• Task to complete: Search the listing for the word "will" and copy every line where it turns up.
Listed records START
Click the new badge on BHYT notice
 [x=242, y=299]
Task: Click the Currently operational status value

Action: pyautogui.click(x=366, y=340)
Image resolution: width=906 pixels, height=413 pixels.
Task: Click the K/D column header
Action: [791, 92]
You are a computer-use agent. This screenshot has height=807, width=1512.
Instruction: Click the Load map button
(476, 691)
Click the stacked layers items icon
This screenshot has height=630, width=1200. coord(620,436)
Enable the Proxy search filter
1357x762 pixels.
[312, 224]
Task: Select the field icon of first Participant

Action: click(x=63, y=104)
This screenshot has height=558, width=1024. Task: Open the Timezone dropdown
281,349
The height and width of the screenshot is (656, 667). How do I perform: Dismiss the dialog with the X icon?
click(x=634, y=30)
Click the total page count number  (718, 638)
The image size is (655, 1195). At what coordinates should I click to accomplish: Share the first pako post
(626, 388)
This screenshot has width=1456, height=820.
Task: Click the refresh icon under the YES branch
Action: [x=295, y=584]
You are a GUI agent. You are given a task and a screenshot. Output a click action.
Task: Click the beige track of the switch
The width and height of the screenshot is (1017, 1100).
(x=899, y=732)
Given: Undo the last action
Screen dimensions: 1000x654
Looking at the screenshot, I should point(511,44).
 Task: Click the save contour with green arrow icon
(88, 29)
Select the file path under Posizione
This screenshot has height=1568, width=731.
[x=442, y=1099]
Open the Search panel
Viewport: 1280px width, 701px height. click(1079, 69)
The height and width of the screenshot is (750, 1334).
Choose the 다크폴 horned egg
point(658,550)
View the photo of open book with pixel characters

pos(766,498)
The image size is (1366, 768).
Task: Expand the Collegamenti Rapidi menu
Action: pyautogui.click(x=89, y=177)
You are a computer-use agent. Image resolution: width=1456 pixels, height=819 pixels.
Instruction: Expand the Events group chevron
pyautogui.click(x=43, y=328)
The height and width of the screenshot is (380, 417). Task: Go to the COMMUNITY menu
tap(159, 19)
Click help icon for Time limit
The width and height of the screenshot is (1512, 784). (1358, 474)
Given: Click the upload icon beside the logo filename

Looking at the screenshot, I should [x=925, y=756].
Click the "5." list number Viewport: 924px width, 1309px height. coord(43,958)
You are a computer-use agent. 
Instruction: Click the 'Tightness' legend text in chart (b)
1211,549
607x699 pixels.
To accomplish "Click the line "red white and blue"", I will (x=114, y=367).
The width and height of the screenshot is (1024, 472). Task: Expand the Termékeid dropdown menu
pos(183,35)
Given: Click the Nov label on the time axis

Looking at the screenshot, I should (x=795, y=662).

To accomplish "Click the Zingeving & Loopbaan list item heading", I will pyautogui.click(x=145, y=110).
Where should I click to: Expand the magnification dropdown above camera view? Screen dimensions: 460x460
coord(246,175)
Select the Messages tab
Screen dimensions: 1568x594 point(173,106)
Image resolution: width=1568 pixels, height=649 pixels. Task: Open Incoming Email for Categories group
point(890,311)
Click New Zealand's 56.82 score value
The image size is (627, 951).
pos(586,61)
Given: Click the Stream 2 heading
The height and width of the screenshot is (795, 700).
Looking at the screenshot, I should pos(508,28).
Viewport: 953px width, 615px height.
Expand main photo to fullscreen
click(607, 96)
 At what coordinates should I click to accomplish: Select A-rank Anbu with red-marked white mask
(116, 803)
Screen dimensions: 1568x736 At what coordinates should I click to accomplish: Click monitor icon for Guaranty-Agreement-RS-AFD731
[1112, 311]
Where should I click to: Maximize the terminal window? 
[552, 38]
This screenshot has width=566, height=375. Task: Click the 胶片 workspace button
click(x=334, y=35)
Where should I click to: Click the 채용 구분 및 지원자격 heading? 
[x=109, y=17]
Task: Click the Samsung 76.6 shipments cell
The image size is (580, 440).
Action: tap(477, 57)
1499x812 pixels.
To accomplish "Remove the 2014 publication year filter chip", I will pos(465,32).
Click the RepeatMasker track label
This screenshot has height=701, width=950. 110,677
Listed records END
• Output of the task:
To accomplish "Click the line "red white and blue"", I will (x=114, y=367).
To accomplish "Click the Zingeving & Loopbaan list item heading", I will pyautogui.click(x=145, y=110).
To accomplish "Remove the 2014 publication year filter chip", I will pos(465,32).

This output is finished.